Input records:
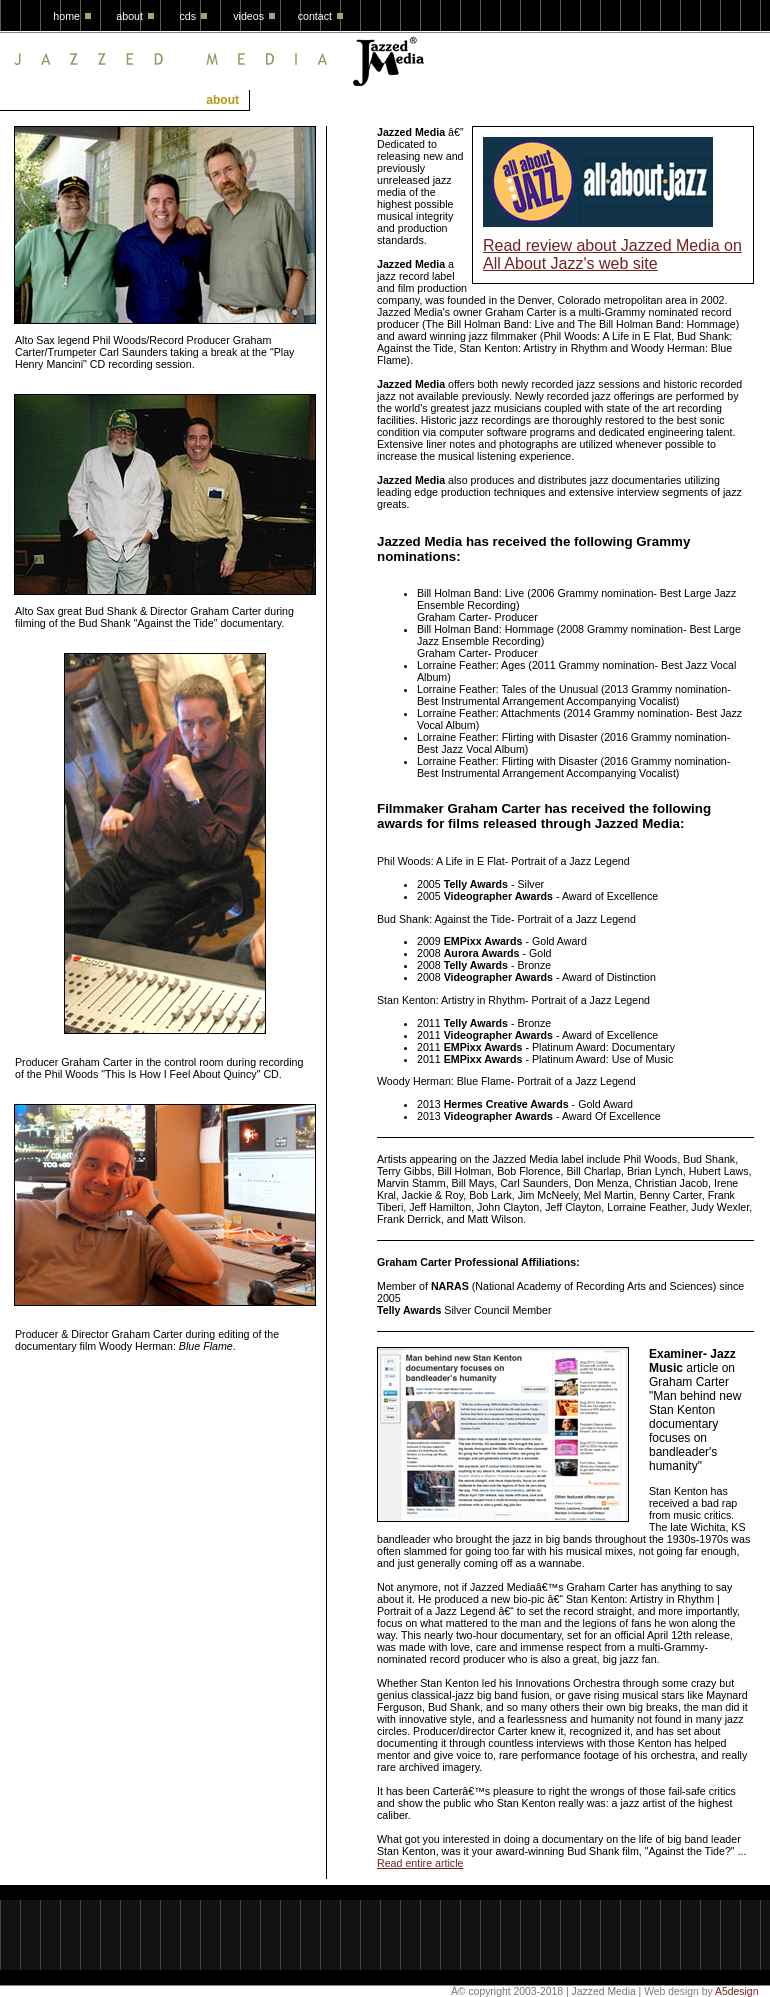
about (129, 16)
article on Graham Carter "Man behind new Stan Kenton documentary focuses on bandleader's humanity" (695, 1410)
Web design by (678, 1991)
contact (315, 16)
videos (248, 16)
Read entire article (420, 1863)
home (66, 16)
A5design (736, 1991)
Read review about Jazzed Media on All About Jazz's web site (612, 254)
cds (187, 16)
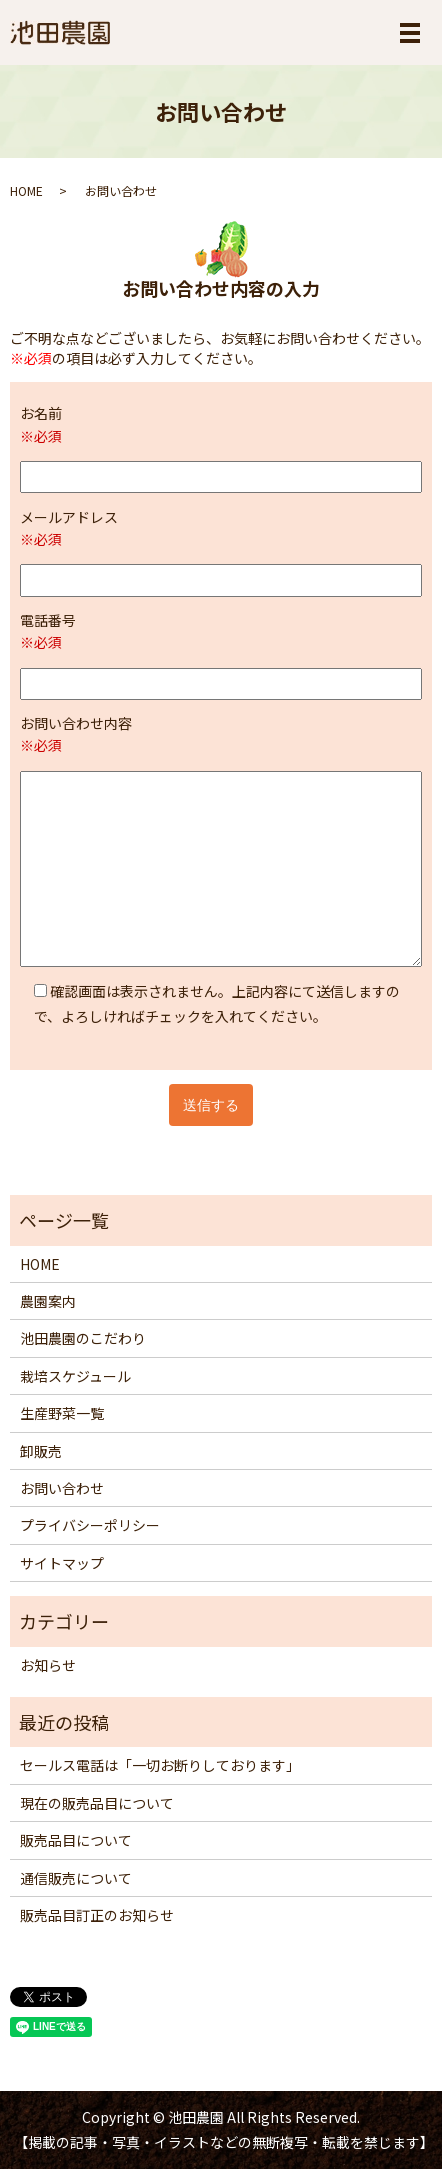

To do: Reproduce all of the records above with "article" replaced by "story" everywhere it occurs, keeping everything else unchanged. Leave the pictures out of your answer.

Exercise answer:
about (129, 16)
story on Graham Carter "Man behind new Stan Kenton documentary focuses on bandleader's humanity" (695, 1410)
Web design by (678, 1991)
contact (315, 16)
videos (248, 16)
Read entire story (420, 1863)
home (66, 16)
A5design (736, 1991)
Read review about Jazzed Media on All About Jazz's web site (612, 254)
cds (187, 16)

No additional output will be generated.